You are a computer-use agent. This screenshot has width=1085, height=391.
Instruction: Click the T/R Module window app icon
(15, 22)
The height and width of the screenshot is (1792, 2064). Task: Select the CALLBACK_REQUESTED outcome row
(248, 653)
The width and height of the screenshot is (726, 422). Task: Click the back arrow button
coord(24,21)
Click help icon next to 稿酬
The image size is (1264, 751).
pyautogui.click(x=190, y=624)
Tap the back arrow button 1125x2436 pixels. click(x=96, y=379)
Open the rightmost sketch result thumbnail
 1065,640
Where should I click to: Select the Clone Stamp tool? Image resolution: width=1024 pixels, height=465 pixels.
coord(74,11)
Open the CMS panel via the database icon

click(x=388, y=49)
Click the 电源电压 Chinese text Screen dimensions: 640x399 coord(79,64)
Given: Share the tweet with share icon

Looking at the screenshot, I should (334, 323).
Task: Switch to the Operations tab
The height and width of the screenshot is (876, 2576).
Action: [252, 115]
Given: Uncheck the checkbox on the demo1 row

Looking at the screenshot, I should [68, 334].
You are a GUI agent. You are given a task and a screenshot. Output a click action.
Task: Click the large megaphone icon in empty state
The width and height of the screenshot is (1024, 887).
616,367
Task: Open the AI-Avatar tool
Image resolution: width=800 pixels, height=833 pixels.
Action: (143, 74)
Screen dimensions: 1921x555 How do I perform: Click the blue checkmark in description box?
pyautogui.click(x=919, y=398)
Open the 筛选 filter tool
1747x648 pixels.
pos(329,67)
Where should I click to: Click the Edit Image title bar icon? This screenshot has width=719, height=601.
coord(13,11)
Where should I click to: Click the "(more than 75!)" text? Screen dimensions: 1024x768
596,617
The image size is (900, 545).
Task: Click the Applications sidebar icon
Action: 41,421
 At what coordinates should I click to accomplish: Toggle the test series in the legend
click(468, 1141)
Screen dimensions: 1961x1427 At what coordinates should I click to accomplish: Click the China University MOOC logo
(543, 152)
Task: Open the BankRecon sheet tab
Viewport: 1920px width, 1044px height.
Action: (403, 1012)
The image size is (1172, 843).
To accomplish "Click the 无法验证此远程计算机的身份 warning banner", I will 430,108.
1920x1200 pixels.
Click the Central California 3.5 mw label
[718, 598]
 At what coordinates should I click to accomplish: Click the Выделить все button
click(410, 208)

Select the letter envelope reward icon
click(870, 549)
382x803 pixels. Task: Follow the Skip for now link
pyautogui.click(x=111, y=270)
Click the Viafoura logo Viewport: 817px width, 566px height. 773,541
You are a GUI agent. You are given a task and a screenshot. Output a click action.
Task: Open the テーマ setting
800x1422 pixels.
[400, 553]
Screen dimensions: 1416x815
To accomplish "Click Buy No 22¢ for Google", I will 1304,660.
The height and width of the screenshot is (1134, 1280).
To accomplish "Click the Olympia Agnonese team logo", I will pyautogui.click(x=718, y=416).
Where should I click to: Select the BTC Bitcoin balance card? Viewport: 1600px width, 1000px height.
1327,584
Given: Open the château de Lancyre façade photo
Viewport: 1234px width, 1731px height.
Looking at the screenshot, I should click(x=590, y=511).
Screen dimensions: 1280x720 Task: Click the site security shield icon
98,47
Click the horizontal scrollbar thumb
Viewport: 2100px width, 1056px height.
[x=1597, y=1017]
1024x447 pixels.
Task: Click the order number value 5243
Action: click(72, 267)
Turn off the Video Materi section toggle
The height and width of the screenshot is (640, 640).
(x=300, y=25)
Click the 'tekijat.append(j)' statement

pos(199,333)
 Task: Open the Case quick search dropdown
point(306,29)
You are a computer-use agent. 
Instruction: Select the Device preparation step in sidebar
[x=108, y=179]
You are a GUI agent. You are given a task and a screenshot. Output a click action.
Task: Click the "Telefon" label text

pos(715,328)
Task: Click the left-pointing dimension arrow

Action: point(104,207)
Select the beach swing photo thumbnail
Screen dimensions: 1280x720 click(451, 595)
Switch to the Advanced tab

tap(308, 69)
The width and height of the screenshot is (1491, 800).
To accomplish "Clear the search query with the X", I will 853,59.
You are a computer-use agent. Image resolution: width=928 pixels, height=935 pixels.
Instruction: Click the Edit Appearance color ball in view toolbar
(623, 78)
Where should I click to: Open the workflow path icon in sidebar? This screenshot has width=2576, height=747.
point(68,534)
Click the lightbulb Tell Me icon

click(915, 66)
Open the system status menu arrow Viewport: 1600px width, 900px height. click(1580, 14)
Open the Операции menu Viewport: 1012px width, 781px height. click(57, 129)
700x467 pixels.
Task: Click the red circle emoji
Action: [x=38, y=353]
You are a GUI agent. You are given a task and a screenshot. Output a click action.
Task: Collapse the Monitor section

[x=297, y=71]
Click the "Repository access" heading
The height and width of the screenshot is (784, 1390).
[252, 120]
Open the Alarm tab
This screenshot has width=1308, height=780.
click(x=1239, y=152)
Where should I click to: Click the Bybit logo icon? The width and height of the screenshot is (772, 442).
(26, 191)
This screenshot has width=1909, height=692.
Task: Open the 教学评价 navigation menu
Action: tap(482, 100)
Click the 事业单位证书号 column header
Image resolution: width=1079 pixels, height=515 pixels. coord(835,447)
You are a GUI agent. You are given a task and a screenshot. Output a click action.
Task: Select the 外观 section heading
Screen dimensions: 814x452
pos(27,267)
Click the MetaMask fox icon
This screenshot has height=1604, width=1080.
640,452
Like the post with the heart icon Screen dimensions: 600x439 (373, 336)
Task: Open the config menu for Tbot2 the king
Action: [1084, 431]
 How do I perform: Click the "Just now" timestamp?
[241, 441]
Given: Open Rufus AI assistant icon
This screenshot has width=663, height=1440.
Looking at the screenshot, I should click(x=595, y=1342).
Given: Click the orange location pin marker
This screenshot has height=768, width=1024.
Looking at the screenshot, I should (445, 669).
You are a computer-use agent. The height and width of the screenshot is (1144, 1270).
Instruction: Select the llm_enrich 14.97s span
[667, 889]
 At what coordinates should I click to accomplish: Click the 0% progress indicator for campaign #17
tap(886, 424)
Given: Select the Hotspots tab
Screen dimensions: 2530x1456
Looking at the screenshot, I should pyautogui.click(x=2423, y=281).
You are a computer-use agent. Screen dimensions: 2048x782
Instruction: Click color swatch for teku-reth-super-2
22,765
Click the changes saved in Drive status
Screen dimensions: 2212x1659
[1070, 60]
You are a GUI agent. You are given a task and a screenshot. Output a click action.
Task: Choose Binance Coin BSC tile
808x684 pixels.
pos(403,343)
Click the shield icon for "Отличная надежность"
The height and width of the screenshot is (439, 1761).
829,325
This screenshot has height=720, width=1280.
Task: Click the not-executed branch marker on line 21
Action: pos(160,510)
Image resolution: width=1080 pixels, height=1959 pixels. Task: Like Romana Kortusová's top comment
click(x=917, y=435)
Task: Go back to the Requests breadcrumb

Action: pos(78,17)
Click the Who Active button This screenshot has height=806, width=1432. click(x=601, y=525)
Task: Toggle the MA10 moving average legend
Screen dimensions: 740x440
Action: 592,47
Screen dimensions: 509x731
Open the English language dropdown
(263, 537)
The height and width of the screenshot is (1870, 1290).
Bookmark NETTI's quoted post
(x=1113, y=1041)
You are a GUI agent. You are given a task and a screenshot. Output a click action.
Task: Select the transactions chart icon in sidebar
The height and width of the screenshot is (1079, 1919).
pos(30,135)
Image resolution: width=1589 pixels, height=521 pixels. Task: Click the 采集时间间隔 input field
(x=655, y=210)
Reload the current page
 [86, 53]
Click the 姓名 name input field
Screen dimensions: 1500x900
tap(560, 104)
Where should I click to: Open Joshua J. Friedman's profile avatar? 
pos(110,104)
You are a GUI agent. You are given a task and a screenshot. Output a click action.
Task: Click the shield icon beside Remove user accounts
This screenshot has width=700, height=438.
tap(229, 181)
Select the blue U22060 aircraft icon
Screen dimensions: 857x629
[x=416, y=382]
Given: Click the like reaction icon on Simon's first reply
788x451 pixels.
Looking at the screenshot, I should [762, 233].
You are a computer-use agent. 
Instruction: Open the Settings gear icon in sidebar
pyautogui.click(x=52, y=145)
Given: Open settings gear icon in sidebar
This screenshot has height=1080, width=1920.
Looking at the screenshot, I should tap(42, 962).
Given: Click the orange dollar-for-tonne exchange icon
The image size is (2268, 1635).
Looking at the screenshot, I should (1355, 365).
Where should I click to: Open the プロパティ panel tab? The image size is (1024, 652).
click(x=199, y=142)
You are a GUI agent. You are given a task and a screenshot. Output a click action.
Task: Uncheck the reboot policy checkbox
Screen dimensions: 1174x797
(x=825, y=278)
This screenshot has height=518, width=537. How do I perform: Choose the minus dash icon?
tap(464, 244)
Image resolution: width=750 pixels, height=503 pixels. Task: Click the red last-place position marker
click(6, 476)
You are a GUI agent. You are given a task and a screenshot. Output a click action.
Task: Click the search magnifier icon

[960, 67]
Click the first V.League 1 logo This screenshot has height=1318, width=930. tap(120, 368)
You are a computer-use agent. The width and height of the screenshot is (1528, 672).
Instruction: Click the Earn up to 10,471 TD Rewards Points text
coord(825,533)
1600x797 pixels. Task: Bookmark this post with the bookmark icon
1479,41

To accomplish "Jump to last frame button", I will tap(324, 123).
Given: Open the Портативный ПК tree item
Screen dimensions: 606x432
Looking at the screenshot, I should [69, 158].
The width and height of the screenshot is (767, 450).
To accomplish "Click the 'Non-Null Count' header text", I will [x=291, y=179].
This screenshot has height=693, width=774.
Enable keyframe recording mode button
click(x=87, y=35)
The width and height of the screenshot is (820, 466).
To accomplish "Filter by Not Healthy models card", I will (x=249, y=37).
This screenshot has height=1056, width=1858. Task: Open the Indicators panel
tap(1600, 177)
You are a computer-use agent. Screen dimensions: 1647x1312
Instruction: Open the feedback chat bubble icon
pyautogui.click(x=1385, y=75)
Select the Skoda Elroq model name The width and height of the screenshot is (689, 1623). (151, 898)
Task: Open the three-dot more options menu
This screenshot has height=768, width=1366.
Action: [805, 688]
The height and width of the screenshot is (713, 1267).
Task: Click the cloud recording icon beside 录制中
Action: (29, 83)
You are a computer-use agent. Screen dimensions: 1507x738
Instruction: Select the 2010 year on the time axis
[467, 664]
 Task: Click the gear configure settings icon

# # # # #

*SET EXERCISE:*
Return the material that begins at the line containing "Screen dimensions: 1921x555" and ends with the line containing "Click the Viafoura", copying every line between them unchanged and including both end lines.

*RESULT BELOW:*
Screen dimensions: 1921x555 How do I perform: Click the blue checkmark in description box?
pyautogui.click(x=919, y=398)
Open the 筛选 filter tool
1747x648 pixels.
pos(329,67)
Where should I click to: Click the Edit Image title bar icon? This screenshot has width=719, height=601.
coord(13,11)
Where should I click to: Click the "(more than 75!)" text? Screen dimensions: 1024x768
596,617
The image size is (900, 545).
Task: Click the Applications sidebar icon
Action: 41,421
 At what coordinates should I click to accomplish: Toggle the test series in the legend
click(468, 1141)
Screen dimensions: 1961x1427 At what coordinates should I click to accomplish: Click the China University MOOC logo
(543, 152)
Task: Open the BankRecon sheet tab
Viewport: 1920px width, 1044px height.
Action: (403, 1012)
The image size is (1172, 843).
To accomplish "Click the 无法验证此远程计算机的身份 warning banner", I will 430,108.
1920x1200 pixels.
Click the Central California 3.5 mw label
[718, 598]
 At what coordinates should I click to accomplish: Click the Выделить все button
click(410, 208)

Select the letter envelope reward icon
click(870, 549)
382x803 pixels. Task: Follow the Skip for now link
pyautogui.click(x=111, y=270)
Click the Viafoura logo Viewport: 817px width, 566px height. 773,541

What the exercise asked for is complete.